#### Directions
The expected output is every line below, reproduced exactly.

══ Entries supplied ══

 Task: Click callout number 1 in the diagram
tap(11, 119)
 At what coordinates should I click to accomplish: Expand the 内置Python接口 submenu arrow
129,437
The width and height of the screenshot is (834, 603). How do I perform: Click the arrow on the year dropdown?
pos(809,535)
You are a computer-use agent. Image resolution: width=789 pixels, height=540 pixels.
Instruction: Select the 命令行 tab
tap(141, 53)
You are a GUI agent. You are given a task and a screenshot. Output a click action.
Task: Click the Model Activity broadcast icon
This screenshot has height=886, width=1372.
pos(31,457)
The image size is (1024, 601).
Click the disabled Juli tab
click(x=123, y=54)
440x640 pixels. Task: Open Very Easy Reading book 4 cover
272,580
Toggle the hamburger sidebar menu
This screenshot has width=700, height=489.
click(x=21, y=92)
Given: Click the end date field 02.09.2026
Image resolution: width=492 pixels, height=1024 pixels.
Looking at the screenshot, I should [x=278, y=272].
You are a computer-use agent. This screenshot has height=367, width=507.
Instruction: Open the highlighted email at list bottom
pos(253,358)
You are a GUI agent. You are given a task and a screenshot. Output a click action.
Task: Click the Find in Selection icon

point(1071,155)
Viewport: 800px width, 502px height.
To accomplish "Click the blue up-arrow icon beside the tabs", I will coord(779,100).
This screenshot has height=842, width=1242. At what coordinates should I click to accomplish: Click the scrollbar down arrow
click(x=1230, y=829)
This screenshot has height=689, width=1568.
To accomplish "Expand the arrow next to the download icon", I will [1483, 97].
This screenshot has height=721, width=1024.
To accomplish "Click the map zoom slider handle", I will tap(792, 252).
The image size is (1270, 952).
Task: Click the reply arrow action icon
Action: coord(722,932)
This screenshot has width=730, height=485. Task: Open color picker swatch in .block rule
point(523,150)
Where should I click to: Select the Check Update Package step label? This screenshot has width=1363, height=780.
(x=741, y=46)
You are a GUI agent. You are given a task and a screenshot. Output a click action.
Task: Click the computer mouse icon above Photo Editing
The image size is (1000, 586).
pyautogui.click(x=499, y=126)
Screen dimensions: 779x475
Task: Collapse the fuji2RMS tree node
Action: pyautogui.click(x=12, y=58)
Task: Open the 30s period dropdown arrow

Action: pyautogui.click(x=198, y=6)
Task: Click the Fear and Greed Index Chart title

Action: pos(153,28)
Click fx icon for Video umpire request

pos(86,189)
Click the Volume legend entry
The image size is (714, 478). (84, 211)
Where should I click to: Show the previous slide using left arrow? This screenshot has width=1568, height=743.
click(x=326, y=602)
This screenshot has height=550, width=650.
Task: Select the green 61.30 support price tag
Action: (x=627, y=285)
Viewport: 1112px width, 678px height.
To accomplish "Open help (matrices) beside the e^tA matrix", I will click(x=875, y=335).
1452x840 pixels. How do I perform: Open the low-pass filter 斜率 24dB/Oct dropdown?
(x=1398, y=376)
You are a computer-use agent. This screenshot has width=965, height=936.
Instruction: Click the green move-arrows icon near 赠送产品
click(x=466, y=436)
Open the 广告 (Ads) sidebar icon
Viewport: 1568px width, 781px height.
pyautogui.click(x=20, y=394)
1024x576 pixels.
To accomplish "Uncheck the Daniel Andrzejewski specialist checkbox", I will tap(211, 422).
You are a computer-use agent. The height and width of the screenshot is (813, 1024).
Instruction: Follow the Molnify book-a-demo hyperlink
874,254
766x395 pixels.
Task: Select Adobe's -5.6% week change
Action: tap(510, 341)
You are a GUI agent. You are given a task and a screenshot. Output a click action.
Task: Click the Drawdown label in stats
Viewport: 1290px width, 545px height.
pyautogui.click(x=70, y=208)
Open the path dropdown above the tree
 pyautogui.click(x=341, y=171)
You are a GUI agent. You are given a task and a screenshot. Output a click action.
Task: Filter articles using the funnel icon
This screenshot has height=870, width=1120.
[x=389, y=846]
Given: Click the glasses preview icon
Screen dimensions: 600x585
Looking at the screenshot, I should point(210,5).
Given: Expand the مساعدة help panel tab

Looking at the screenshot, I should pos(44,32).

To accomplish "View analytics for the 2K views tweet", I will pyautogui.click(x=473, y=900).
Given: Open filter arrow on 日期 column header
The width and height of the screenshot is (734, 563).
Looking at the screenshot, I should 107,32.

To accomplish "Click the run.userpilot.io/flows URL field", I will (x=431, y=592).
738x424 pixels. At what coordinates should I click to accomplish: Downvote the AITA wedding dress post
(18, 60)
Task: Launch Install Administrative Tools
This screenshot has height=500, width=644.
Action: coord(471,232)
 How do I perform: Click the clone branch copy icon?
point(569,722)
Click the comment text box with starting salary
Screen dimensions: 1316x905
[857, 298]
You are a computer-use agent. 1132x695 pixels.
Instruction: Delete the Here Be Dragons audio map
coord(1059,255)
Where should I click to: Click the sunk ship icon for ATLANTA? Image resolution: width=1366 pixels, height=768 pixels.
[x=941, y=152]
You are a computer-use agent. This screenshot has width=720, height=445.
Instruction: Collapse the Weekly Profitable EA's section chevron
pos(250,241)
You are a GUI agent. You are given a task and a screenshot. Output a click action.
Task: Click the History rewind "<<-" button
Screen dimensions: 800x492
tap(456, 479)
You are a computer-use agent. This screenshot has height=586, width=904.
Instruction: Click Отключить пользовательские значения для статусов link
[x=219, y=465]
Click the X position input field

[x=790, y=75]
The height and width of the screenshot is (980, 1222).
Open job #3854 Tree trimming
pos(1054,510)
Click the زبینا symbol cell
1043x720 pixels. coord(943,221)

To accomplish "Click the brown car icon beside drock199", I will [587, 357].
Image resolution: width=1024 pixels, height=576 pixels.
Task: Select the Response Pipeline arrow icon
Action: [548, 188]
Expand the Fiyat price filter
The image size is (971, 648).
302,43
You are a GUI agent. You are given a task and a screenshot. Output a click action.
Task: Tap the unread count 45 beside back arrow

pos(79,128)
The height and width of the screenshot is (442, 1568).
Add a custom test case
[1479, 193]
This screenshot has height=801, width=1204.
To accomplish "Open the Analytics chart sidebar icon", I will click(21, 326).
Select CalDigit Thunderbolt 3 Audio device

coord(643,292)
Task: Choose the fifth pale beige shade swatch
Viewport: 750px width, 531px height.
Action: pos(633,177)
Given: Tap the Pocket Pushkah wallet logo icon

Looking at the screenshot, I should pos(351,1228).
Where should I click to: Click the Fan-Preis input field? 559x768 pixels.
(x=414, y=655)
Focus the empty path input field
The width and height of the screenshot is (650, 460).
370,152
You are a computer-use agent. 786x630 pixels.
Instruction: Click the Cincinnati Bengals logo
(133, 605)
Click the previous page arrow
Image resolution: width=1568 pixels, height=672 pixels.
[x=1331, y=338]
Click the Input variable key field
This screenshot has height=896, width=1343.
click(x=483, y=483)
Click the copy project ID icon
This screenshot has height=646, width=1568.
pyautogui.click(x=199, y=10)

═══

#### Problem solution
 Task: Click callout number 1 in the diagram
tap(11, 119)
 At what coordinates should I click to accomplish: Expand the 内置Python接口 submenu arrow
129,437
The width and height of the screenshot is (834, 603). How do I perform: Click the arrow on the year dropdown?
pos(809,535)
You are a computer-use agent. Image resolution: width=789 pixels, height=540 pixels.
Instruction: Select the 命令行 tab
tap(141, 53)
You are a GUI agent. You are given a task and a screenshot. Output a click action.
Task: Click the Model Activity broadcast icon
This screenshot has height=886, width=1372.
pos(31,457)
The image size is (1024, 601).
Click the disabled Juli tab
click(x=123, y=54)
440x640 pixels. Task: Open Very Easy Reading book 4 cover
272,580
Toggle the hamburger sidebar menu
This screenshot has width=700, height=489.
click(x=21, y=92)
Given: Click the end date field 02.09.2026
Image resolution: width=492 pixels, height=1024 pixels.
Looking at the screenshot, I should [x=278, y=272].
You are a computer-use agent. This screenshot has height=367, width=507.
Instruction: Open the highlighted email at list bottom
pos(253,358)
You are a GUI agent. You are given a task and a screenshot. Output a click action.
Task: Click the Find in Selection icon

point(1071,155)
Viewport: 800px width, 502px height.
To accomplish "Click the blue up-arrow icon beside the tabs", I will coord(779,100).
This screenshot has height=842, width=1242. At what coordinates should I click to accomplish: Click the scrollbar down arrow
click(x=1230, y=829)
This screenshot has height=689, width=1568.
To accomplish "Expand the arrow next to the download icon", I will [1483, 97].
This screenshot has height=721, width=1024.
To accomplish "Click the map zoom slider handle", I will tap(792, 252).
The image size is (1270, 952).
Task: Click the reply arrow action icon
Action: coord(722,932)
This screenshot has width=730, height=485. Task: Open color picker swatch in .block rule
point(523,150)
Where should I click to: Select the Check Update Package step label? This screenshot has width=1363, height=780.
(x=741, y=46)
You are a GUI agent. You are given a task and a screenshot. Output a click action.
Task: Click the computer mouse icon above Photo Editing
The image size is (1000, 586).
pyautogui.click(x=499, y=126)
Screen dimensions: 779x475
Task: Collapse the fuji2RMS tree node
Action: pyautogui.click(x=12, y=58)
Task: Open the 30s period dropdown arrow

Action: pyautogui.click(x=198, y=6)
Task: Click the Fear and Greed Index Chart title

Action: pos(153,28)
Click fx icon for Video umpire request

pos(86,189)
Click the Volume legend entry
The image size is (714, 478). (84, 211)
Where should I click to: Show the previous slide using left arrow? This screenshot has width=1568, height=743.
click(x=326, y=602)
This screenshot has height=550, width=650.
Task: Select the green 61.30 support price tag
Action: (x=627, y=285)
Viewport: 1112px width, 678px height.
To accomplish "Open help (matrices) beside the e^tA matrix", I will click(x=875, y=335).
1452x840 pixels. How do I perform: Open the low-pass filter 斜率 24dB/Oct dropdown?
(x=1398, y=376)
You are a computer-use agent. This screenshot has width=965, height=936.
Instruction: Click the green move-arrows icon near 赠送产品
click(x=466, y=436)
Open the 广告 (Ads) sidebar icon
Viewport: 1568px width, 781px height.
pyautogui.click(x=20, y=394)
1024x576 pixels.
To accomplish "Uncheck the Daniel Andrzejewski specialist checkbox", I will tap(211, 422).
You are a computer-use agent. The height and width of the screenshot is (813, 1024).
Instruction: Follow the Molnify book-a-demo hyperlink
874,254
766x395 pixels.
Task: Select Adobe's -5.6% week change
Action: tap(510, 341)
You are a GUI agent. You are given a task and a screenshot. Output a click action.
Task: Click the Drawdown label in stats
Viewport: 1290px width, 545px height.
pyautogui.click(x=70, y=208)
Open the path dropdown above the tree
 pyautogui.click(x=341, y=171)
You are a GUI agent. You are given a task and a screenshot. Output a click action.
Task: Filter articles using the funnel icon
This screenshot has height=870, width=1120.
[x=389, y=846]
Given: Click the glasses preview icon
Screen dimensions: 600x585
Looking at the screenshot, I should point(210,5).
Given: Expand the مساعدة help panel tab

Looking at the screenshot, I should pos(44,32).

To accomplish "View analytics for the 2K views tweet", I will pyautogui.click(x=473, y=900).
Given: Open filter arrow on 日期 column header
The width and height of the screenshot is (734, 563).
Looking at the screenshot, I should 107,32.

To accomplish "Click the run.userpilot.io/flows URL field", I will (x=431, y=592).
738x424 pixels. At what coordinates should I click to accomplish: Downvote the AITA wedding dress post
(18, 60)
Task: Launch Install Administrative Tools
This screenshot has height=500, width=644.
Action: coord(471,232)
 How do I perform: Click the clone branch copy icon?
point(569,722)
Click the comment text box with starting salary
Screen dimensions: 1316x905
[857, 298]
You are a computer-use agent. 1132x695 pixels.
Instruction: Delete the Here Be Dragons audio map
coord(1059,255)
Where should I click to: Click the sunk ship icon for ATLANTA? Image resolution: width=1366 pixels, height=768 pixels.
[x=941, y=152]
You are a computer-use agent. This screenshot has width=720, height=445.
Instruction: Collapse the Weekly Profitable EA's section chevron
pos(250,241)
You are a GUI agent. You are given a task and a screenshot. Output a click action.
Task: Click the History rewind "<<-" button
Screen dimensions: 800x492
tap(456, 479)
You are a computer-use agent. This screenshot has height=586, width=904.
Instruction: Click Отключить пользовательские значения для статусов link
[x=219, y=465]
Click the X position input field

[x=790, y=75]
The height and width of the screenshot is (980, 1222).
Open job #3854 Tree trimming
pos(1054,510)
Click the زبینا symbol cell
1043x720 pixels. coord(943,221)

To accomplish "Click the brown car icon beside drock199", I will [587, 357].
Image resolution: width=1024 pixels, height=576 pixels.
Task: Select the Response Pipeline arrow icon
Action: [548, 188]
Expand the Fiyat price filter
The image size is (971, 648).
302,43
You are a GUI agent. You are given a task and a screenshot. Output a click action.
Task: Tap the unread count 45 beside back arrow

pos(79,128)
The height and width of the screenshot is (442, 1568).
Add a custom test case
[1479, 193]
This screenshot has height=801, width=1204.
To accomplish "Open the Analytics chart sidebar icon", I will click(21, 326).
Select CalDigit Thunderbolt 3 Audio device

coord(643,292)
Task: Choose the fifth pale beige shade swatch
Viewport: 750px width, 531px height.
Action: pos(633,177)
Given: Tap the Pocket Pushkah wallet logo icon

Looking at the screenshot, I should pos(351,1228).
Where should I click to: Click the Fan-Preis input field? 559x768 pixels.
(x=414, y=655)
Focus the empty path input field
The width and height of the screenshot is (650, 460).
370,152
You are a computer-use agent. 786x630 pixels.
Instruction: Click the Cincinnati Bengals logo
(133, 605)
Click the previous page arrow
Image resolution: width=1568 pixels, height=672 pixels.
[x=1331, y=338]
Click the Input variable key field
This screenshot has height=896, width=1343.
click(x=483, y=483)
Click the copy project ID icon
This screenshot has height=646, width=1568.
pyautogui.click(x=199, y=10)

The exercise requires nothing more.